- _Problem_: When a line in the records contains the string "agent", copy that line.

- _Provided material_:
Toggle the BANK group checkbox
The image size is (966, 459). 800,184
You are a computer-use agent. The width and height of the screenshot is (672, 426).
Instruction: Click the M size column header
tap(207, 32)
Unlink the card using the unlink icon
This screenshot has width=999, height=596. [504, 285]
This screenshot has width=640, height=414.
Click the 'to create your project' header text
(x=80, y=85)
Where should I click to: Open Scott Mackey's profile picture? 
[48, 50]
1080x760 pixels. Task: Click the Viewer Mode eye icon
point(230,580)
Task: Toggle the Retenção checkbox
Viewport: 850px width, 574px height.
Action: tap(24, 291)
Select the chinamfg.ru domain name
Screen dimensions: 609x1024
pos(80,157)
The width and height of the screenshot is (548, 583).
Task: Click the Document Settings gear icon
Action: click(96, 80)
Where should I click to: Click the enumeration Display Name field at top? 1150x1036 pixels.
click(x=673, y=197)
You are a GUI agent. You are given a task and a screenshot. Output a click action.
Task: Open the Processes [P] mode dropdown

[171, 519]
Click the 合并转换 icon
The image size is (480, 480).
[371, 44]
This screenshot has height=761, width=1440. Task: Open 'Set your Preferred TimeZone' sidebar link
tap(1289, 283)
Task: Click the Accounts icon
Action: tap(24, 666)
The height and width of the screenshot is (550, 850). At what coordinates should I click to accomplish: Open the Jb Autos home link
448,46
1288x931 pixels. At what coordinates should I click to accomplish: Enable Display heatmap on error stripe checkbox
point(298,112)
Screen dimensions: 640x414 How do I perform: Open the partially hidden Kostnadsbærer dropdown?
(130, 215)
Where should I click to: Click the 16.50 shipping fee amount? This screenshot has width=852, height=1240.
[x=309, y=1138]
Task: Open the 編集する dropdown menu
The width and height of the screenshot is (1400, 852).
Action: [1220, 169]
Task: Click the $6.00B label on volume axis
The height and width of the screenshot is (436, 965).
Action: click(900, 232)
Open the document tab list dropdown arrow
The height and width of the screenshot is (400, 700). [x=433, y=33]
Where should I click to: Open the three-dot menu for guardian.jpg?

- _Answer to this problem_:
You are a computer-use agent. The width and height of the screenshot is (672, 426).
You are a GUI agent. You are given a task and a screenshot. Output a click action.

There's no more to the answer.